## What is needed
Lines with "Given": pull these out of the listing below.

## Dataset extract
┌──

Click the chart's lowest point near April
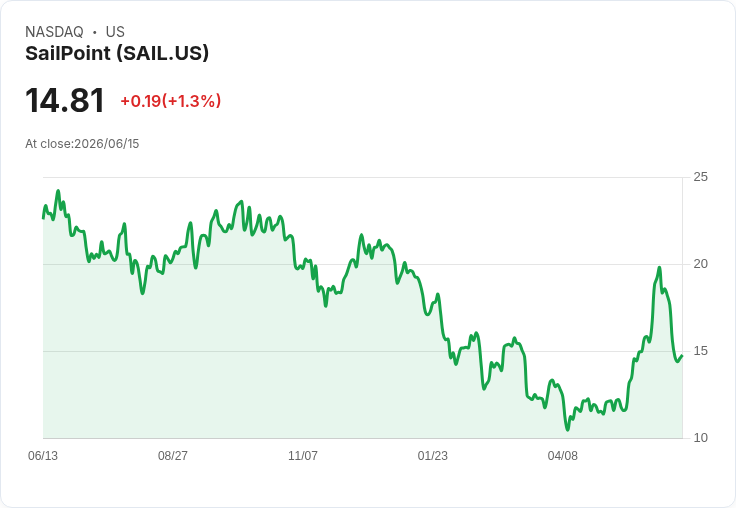Viewport: 736px width, 508px height. click(567, 429)
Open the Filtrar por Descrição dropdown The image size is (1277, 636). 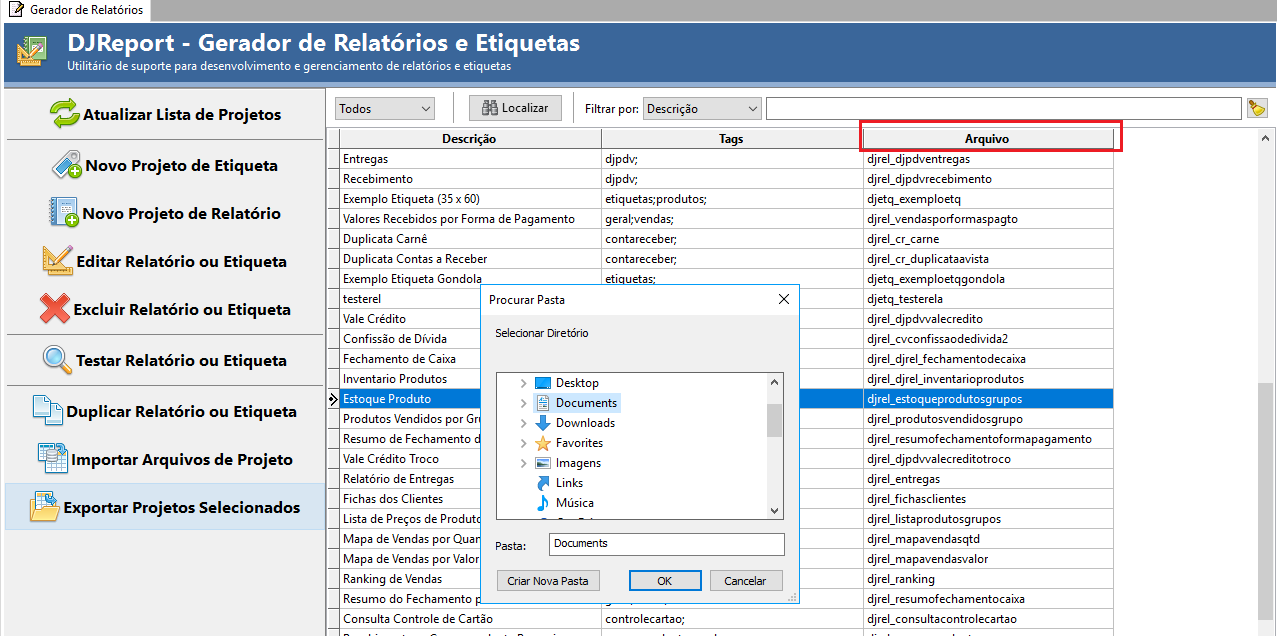[x=702, y=108]
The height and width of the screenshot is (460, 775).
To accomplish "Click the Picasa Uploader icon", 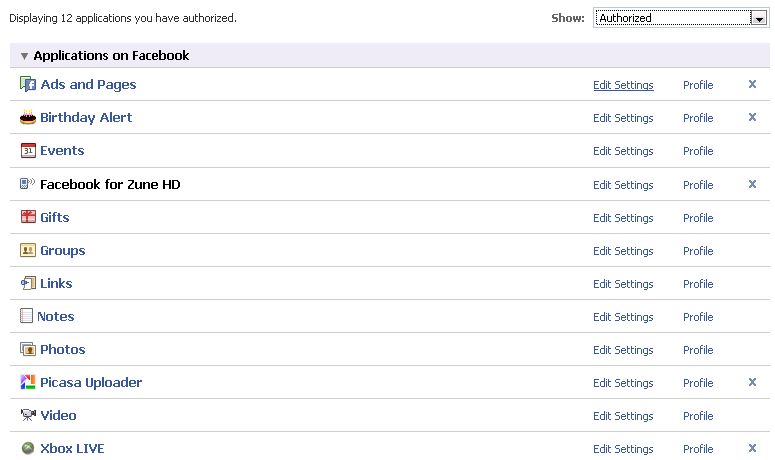I will click(28, 382).
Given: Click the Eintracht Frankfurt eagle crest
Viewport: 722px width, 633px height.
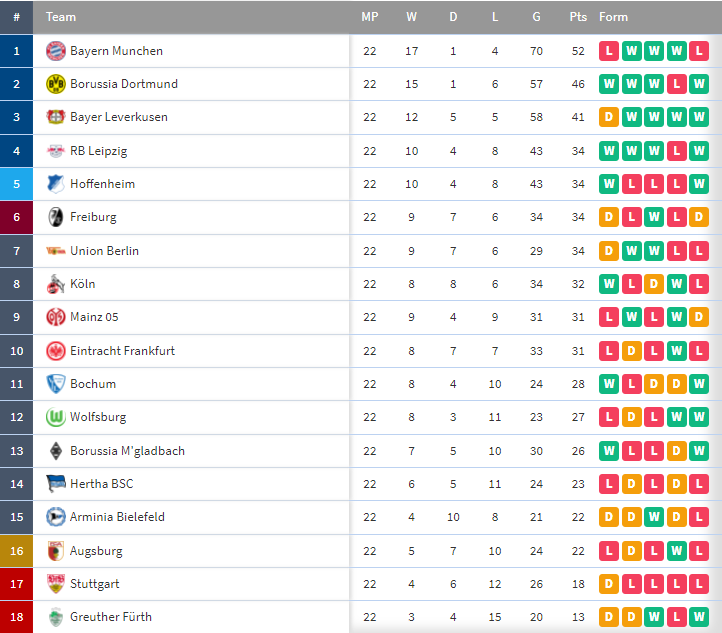Looking at the screenshot, I should click(x=56, y=351).
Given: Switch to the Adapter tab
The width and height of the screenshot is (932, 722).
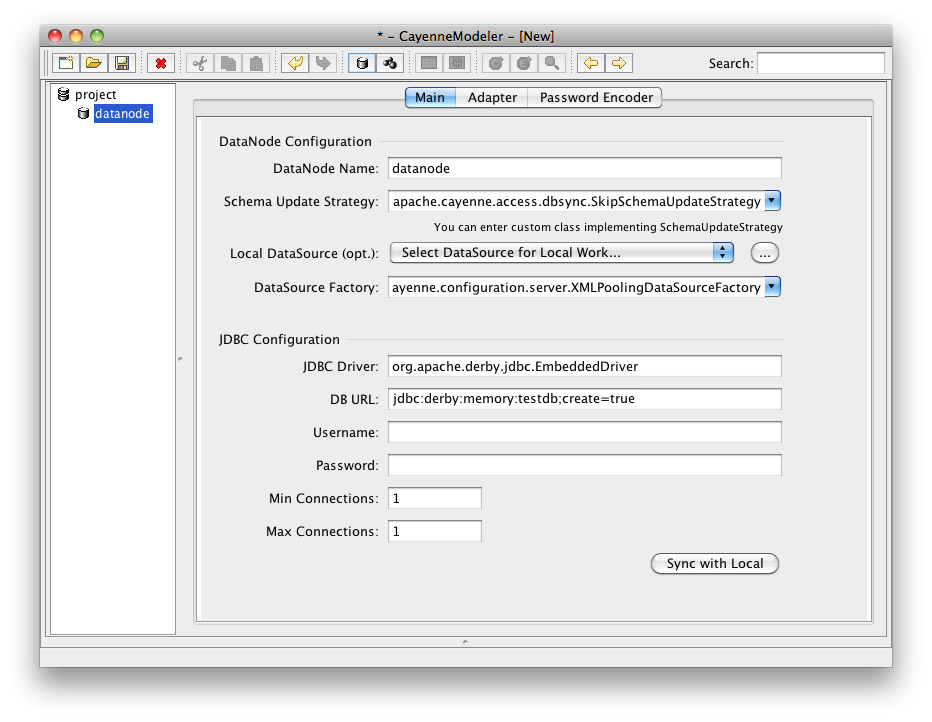Looking at the screenshot, I should [x=492, y=97].
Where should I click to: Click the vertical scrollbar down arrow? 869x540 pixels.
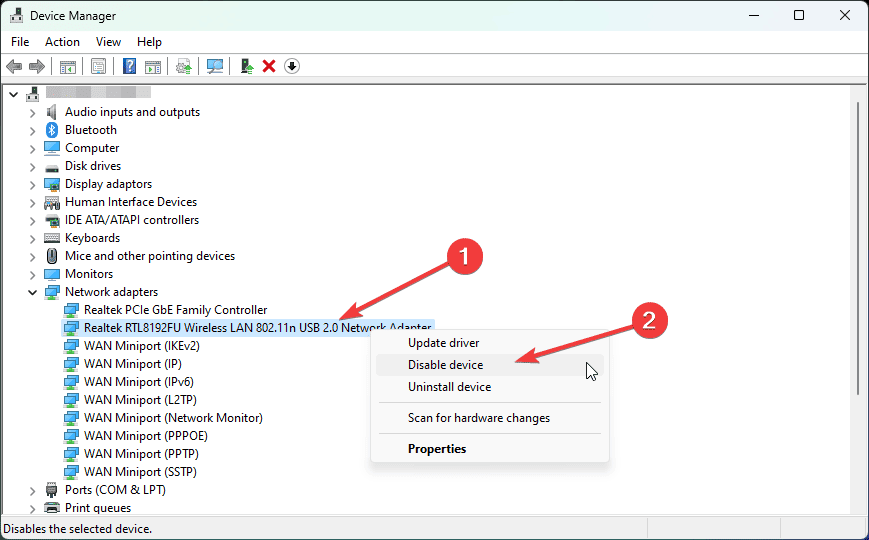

└──

## Response to the exercise
Given: Click the Eintracht Frankfurt eagle crest
Given: Switch to the Adapter tab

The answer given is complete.